Information provided —
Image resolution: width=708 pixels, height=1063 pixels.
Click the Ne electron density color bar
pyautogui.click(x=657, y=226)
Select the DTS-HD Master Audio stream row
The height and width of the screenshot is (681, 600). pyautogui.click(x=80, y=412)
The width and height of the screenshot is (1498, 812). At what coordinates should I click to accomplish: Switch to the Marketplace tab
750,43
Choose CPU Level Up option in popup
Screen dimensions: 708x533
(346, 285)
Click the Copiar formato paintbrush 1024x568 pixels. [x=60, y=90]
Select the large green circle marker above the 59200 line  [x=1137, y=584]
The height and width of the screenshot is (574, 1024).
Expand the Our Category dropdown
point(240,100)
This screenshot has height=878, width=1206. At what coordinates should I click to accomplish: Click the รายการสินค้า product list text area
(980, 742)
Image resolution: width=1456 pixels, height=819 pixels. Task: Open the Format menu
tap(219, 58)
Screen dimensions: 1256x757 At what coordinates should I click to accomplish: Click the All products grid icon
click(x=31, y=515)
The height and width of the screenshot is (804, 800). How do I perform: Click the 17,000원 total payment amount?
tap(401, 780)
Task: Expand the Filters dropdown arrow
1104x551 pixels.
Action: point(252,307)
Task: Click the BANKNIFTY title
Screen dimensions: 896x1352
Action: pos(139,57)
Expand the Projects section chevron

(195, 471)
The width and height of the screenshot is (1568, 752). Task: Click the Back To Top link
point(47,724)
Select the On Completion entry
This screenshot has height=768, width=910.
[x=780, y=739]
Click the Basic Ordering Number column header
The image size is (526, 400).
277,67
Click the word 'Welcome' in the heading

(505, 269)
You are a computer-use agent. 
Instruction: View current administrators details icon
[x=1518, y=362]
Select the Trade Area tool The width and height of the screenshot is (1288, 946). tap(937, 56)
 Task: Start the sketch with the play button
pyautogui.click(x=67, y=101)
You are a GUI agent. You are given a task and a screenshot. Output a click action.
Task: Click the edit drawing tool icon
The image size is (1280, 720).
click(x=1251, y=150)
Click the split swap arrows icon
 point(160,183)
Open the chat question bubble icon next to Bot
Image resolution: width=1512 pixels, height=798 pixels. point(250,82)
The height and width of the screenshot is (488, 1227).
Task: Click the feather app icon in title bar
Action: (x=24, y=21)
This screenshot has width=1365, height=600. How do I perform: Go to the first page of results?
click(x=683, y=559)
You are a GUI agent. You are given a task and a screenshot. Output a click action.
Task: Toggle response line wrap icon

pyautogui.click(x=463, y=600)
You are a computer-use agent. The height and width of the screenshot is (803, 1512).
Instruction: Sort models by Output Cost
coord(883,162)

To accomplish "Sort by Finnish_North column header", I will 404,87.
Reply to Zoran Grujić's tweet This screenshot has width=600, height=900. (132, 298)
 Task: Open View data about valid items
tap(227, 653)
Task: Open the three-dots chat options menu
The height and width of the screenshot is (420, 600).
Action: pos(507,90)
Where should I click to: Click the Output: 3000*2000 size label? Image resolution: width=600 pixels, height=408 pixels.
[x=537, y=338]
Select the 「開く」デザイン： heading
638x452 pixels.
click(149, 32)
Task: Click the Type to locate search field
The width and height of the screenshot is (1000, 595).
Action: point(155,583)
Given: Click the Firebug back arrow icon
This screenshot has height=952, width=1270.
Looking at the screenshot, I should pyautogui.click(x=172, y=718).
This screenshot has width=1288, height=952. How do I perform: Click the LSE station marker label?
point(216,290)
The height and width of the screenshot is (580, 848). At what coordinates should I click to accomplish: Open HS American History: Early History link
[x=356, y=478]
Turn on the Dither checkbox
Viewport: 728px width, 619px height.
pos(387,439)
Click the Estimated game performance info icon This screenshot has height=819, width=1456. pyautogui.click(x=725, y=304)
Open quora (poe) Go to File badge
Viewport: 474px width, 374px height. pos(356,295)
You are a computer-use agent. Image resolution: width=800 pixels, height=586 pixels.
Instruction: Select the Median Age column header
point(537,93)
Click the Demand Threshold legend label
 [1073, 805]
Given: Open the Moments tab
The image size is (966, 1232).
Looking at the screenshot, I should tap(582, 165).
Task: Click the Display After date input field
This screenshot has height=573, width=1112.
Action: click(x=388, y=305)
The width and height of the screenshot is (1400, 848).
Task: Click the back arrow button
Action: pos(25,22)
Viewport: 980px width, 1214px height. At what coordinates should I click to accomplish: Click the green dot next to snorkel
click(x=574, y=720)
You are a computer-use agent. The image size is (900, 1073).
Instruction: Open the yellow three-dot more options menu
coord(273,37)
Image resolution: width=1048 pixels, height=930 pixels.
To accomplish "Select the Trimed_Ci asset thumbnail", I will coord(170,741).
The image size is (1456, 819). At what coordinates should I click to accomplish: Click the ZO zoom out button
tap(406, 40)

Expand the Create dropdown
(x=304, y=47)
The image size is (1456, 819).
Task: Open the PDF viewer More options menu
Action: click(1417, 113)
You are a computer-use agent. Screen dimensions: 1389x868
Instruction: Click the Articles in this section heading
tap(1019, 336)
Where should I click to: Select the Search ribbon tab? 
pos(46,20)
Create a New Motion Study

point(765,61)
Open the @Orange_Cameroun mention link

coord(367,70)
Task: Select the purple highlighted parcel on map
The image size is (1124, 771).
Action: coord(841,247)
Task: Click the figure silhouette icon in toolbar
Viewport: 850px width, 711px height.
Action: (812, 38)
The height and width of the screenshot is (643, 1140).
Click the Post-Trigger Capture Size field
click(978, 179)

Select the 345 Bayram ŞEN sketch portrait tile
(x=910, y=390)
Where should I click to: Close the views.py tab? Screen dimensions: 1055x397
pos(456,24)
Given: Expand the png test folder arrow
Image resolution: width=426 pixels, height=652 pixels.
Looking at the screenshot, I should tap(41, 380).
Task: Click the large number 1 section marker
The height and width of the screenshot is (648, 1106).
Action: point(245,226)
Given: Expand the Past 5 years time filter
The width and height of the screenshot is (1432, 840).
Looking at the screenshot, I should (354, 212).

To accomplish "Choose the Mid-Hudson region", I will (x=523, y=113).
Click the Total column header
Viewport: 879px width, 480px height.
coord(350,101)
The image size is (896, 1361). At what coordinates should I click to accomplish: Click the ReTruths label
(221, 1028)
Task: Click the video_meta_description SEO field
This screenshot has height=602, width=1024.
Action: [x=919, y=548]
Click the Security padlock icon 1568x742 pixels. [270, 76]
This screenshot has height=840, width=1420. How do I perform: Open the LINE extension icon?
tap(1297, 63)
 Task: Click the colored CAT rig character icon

Written instruction — Could you write out the entries above again, swapping "Back To Top" for "Return To Top" and leaving everything else unchanged?

Written reply —
Image resolution: width=708 pixels, height=1063 pixels.
Click the Ne electron density color bar
pyautogui.click(x=657, y=226)
Select the DTS-HD Master Audio stream row
The height and width of the screenshot is (681, 600). pyautogui.click(x=80, y=412)
The width and height of the screenshot is (1498, 812). At what coordinates should I click to accomplish: Switch to the Marketplace tab
750,43
Choose CPU Level Up option in popup
Screen dimensions: 708x533
(346, 285)
Click the Copiar formato paintbrush 1024x568 pixels. [x=60, y=90]
Select the large green circle marker above the 59200 line  [x=1137, y=584]
The height and width of the screenshot is (574, 1024).
Expand the Our Category dropdown
point(240,100)
This screenshot has height=878, width=1206. At what coordinates should I click to accomplish: Click the รายการสินค้า product list text area
(980, 742)
Image resolution: width=1456 pixels, height=819 pixels. Task: Open the Format menu
tap(219, 58)
Screen dimensions: 1256x757 At what coordinates should I click to accomplish: Click the All products grid icon
click(x=31, y=515)
The height and width of the screenshot is (804, 800). How do I perform: Click the 17,000원 total payment amount?
tap(401, 780)
Task: Expand the Filters dropdown arrow
1104x551 pixels.
Action: point(252,307)
Task: Click the BANKNIFTY title
Screen dimensions: 896x1352
Action: pos(139,57)
Expand the Projects section chevron

(195, 471)
The width and height of the screenshot is (1568, 752). Task: Click the Return To Top link
point(47,724)
Select the On Completion entry
This screenshot has height=768, width=910.
[x=780, y=739]
Click the Basic Ordering Number column header
The image size is (526, 400).
277,67
Click the word 'Welcome' in the heading

(505, 269)
You are a computer-use agent. 
Instruction: View current administrators details icon
[x=1518, y=362]
Select the Trade Area tool The width and height of the screenshot is (1288, 946). tap(937, 56)
 Task: Start the sketch with the play button
pyautogui.click(x=67, y=101)
You are a GUI agent. You are given a task and a screenshot. Output a click action.
Task: Click the edit drawing tool icon
The image size is (1280, 720).
click(x=1251, y=150)
Click the split swap arrows icon
 point(160,183)
Open the chat question bubble icon next to Bot
Image resolution: width=1512 pixels, height=798 pixels. point(250,82)
The height and width of the screenshot is (488, 1227).
Task: Click the feather app icon in title bar
Action: (x=24, y=21)
This screenshot has width=1365, height=600. How do I perform: Go to the first page of results?
click(x=683, y=559)
You are a GUI agent. You are given a task and a screenshot. Output a click action.
Task: Toggle response line wrap icon

pyautogui.click(x=463, y=600)
You are a computer-use agent. The height and width of the screenshot is (803, 1512).
Instruction: Sort models by Output Cost
coord(883,162)

To accomplish "Sort by Finnish_North column header", I will 404,87.
Reply to Zoran Grujić's tweet This screenshot has width=600, height=900. (132, 298)
 Task: Open View data about valid items
tap(227, 653)
Task: Open the three-dots chat options menu
The height and width of the screenshot is (420, 600).
Action: pos(507,90)
Where should I click to: Click the Output: 3000*2000 size label? Image resolution: width=600 pixels, height=408 pixels.
[x=537, y=338]
Select the 「開く」デザイン： heading
638x452 pixels.
click(149, 32)
Task: Click the Type to locate search field
The width and height of the screenshot is (1000, 595).
Action: point(155,583)
Given: Click the Firebug back arrow icon
This screenshot has height=952, width=1270.
Looking at the screenshot, I should pyautogui.click(x=172, y=718).
This screenshot has width=1288, height=952. How do I perform: Click the LSE station marker label?
point(216,290)
The height and width of the screenshot is (580, 848). At what coordinates should I click to accomplish: Open HS American History: Early History link
[x=356, y=478]
Turn on the Dither checkbox
Viewport: 728px width, 619px height.
pos(387,439)
Click the Estimated game performance info icon This screenshot has height=819, width=1456. pyautogui.click(x=725, y=304)
Open quora (poe) Go to File badge
Viewport: 474px width, 374px height. pos(356,295)
You are a computer-use agent. Image resolution: width=800 pixels, height=586 pixels.
Instruction: Select the Median Age column header
point(537,93)
Click the Demand Threshold legend label
 [1073, 805]
Given: Open the Moments tab
The image size is (966, 1232).
Looking at the screenshot, I should tap(582, 165).
Task: Click the Display After date input field
This screenshot has height=573, width=1112.
Action: click(x=388, y=305)
The width and height of the screenshot is (1400, 848).
Task: Click the back arrow button
Action: pos(25,22)
Viewport: 980px width, 1214px height. At what coordinates should I click to accomplish: Click the green dot next to snorkel
click(x=574, y=720)
You are a computer-use agent. The image size is (900, 1073).
Instruction: Open the yellow three-dot more options menu
coord(273,37)
Image resolution: width=1048 pixels, height=930 pixels.
To accomplish "Select the Trimed_Ci asset thumbnail", I will coord(170,741).
The image size is (1456, 819). At what coordinates should I click to accomplish: Click the ZO zoom out button
tap(406, 40)

Expand the Create dropdown
(x=304, y=47)
The image size is (1456, 819).
Task: Open the PDF viewer More options menu
Action: click(1417, 113)
You are a computer-use agent. Screen dimensions: 1389x868
Instruction: Click the Articles in this section heading
tap(1019, 336)
Where should I click to: Select the Search ribbon tab? 
pos(46,20)
Create a New Motion Study

point(765,61)
Open the @Orange_Cameroun mention link

coord(367,70)
Task: Select the purple highlighted parcel on map
The image size is (1124, 771).
Action: coord(841,247)
Task: Click the figure silhouette icon in toolbar
Viewport: 850px width, 711px height.
Action: (812, 38)
The height and width of the screenshot is (643, 1140).
Click the Post-Trigger Capture Size field
click(978, 179)

Select the 345 Bayram ŞEN sketch portrait tile
(x=910, y=390)
Where should I click to: Close the views.py tab? Screen dimensions: 1055x397
pos(456,24)
Given: Expand the png test folder arrow
Image resolution: width=426 pixels, height=652 pixels.
Looking at the screenshot, I should tap(41, 380).
Task: Click the large number 1 section marker
The height and width of the screenshot is (648, 1106).
Action: point(245,226)
Given: Expand the Past 5 years time filter
The width and height of the screenshot is (1432, 840).
Looking at the screenshot, I should (354, 212).

To accomplish "Choose the Mid-Hudson region", I will (x=523, y=113).
Click the Total column header
Viewport: 879px width, 480px height.
coord(350,101)
The image size is (896, 1361). At what coordinates should I click to accomplish: Click the ReTruths label
(221, 1028)
Task: Click the video_meta_description SEO field
This screenshot has height=602, width=1024.
Action: [x=919, y=548]
Click the Security padlock icon 1568x742 pixels. [270, 76]
This screenshot has height=840, width=1420. How do I perform: Open the LINE extension icon?
tap(1297, 63)
 Task: Click the colored CAT rig character icon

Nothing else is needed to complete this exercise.